**THE PROBLEM**
Write out each entry once more so that it matches the original exactly.

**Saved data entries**

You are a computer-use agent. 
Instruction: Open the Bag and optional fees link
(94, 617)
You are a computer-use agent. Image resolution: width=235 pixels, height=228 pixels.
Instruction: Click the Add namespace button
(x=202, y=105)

**COMPLETED TASK**
You are a computer-use agent. 
Instruction: Open the Bag and optional fees link
(94, 617)
You are a computer-use agent. Image resolution: width=235 pixels, height=228 pixels.
Instruction: Click the Add namespace button
(x=202, y=105)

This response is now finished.